Hello fellow graduate students! I am excited to be a part of the community this year. For my first blog post, I wanted to write about something that is particularly exciting to me – transitioning our research into the field! This is an essential step in the scientific journey we are taking as we go through graduate school. Our research needs to be accessible to the public after it is completed, and can make a huge difference in our society.

If your research could be patented and converted into a good or service, you should benefit as well! There are some ways that you can avoid pitfalls and navigate through the more difficult, unfamiliar work as you try to obtain protection for your Intellectual Property (IP).

The first and most important thing that you can do is to understand your school’s IP policies. Do they have ownership on any idea you develop? Does the school only have a stake in this idea if you used their materials or resources (computer programs, etc.)? Do they let you run completely free and make no claim on your invention? Better understanding the policies in place and knowing if you have already signed IP documents will help you understand your next steps.

Most engineering schools have technology transfer offices that may be able to help you file a patent application – oftentimes they will even pay the filing fees associated with your provisional patent application. This patent is never actually examined by the Patent & Trademark Office, but acts as a placeholder to establish a filing date. You are granted a one-year period in which to upgrade to the more expensive, “full” patent application (a “nonprovisional patent application”) while still retaining the filing date of the provisional patent application. The provisional patent is especially useful for us graduate students. Any information that is publicly disclosed (at a conference, in a journal, at a public presentation, etc.) is no longer able to be patented globally. If you do need to complete one of these activities and discuss your potential IP, you should file your provisional patent application with some write-ups of your idea, as well as notebook pages relevant to the idea. Consulting legal counsel, even for these provisional patent applications, will definitely help your application be more robust. Again, your school may have some sort of office with legal staff that could help in this matter. You should also mention at your conference, talk, etc., that you have already filed a provisional patent application.

Your lab notebook is also very important! It not only provides proof of your idea, but it also provides proof that YOU contributed to the IP. This could be essential in ensuring your name is on the patent submission.

Once you get to the point of actually submitting a nonprovisional patent application, be informed of the market in which your design will flourish – is it worldwide? You may want to file a more wide-reaching application – like the PCT (Patent Cooperation Treaty) patent application, which is an international application. Some specific countries may still have differences, so if you expect to have large impacts in specific regions, take a look at those too. In addition to knowing what type of patent application you wish to file, be knowledgeable about the patents filed in this field already. You are the best person that can understand the technical similarities of your design to others already patented. By determining that no prior art exists, you can also keep your bill lower and not ask your lawyers to do this search for you. Keep in mind that your patentability is defined as “new, non-obvious, and reducible to practice”.

Once you have filed your patent application, decide how far you are willing to go to bring this to market. Do you want to simply license your patent to a larger company already in the field? Do you want to run a start-up for a little while and then accept the money when someone comes to buy you? Do you want to be the next Google?
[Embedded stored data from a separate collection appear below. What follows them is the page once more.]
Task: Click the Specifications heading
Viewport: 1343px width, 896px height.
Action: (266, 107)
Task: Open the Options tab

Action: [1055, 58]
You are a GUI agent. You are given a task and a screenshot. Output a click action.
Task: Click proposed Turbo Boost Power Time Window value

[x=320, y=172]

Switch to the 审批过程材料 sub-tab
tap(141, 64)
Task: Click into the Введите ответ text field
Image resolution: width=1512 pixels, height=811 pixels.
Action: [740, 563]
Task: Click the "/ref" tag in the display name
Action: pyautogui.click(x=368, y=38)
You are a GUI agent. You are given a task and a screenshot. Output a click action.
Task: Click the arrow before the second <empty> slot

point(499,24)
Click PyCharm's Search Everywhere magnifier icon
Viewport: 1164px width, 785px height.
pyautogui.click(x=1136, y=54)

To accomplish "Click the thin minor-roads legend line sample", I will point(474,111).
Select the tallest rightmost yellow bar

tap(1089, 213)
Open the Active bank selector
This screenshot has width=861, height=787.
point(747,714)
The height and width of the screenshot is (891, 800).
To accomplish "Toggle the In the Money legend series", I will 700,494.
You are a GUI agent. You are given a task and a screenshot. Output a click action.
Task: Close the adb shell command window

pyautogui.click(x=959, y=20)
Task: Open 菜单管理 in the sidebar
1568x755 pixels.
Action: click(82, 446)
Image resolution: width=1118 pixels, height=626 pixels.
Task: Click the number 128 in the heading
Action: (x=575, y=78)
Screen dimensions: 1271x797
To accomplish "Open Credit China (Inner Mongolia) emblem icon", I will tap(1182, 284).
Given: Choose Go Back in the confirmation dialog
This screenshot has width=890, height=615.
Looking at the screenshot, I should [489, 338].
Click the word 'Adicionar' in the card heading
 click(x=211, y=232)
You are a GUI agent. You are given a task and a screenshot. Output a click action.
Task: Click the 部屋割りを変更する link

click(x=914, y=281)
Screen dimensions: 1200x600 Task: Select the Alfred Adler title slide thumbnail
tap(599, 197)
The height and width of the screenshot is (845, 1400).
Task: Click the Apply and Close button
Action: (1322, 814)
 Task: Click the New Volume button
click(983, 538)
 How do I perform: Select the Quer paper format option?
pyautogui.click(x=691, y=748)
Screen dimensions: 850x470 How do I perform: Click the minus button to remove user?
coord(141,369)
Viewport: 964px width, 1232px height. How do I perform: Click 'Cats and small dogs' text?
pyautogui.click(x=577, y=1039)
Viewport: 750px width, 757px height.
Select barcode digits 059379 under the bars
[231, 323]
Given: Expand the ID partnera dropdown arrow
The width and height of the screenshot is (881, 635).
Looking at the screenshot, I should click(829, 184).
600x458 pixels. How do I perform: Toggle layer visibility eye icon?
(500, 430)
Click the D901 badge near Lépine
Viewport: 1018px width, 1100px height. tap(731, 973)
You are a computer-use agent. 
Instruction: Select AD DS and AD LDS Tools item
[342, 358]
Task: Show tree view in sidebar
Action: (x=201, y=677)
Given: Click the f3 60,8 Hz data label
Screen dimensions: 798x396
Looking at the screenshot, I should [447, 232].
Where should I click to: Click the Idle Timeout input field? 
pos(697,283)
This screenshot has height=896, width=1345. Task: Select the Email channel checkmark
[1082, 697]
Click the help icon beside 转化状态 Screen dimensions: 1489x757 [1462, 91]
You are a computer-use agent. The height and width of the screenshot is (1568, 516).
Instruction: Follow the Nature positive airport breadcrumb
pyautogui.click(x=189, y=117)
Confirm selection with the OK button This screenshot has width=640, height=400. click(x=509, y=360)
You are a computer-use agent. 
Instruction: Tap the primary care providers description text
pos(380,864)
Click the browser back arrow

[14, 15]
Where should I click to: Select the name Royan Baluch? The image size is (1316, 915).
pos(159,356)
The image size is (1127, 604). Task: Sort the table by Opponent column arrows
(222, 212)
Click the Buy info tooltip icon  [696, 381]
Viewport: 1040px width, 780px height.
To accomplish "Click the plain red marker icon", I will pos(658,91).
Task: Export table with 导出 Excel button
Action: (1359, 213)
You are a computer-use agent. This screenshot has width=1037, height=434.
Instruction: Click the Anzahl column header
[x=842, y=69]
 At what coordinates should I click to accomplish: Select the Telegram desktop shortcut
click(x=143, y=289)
Understanding what you and your team members are willing to do will be important so you can avoid arguments in the future.

Additionally, as you continue to work on your design prior to obtaining approval, remember to mark anything you contract as “confidential”. You should also look into sending Non-Disclosure Agreements to any contractors who may need access to your design or IP in order to complete their job. These legal documents are older and you can even find samples on the internet for free. This will help to protect you until you get your patent.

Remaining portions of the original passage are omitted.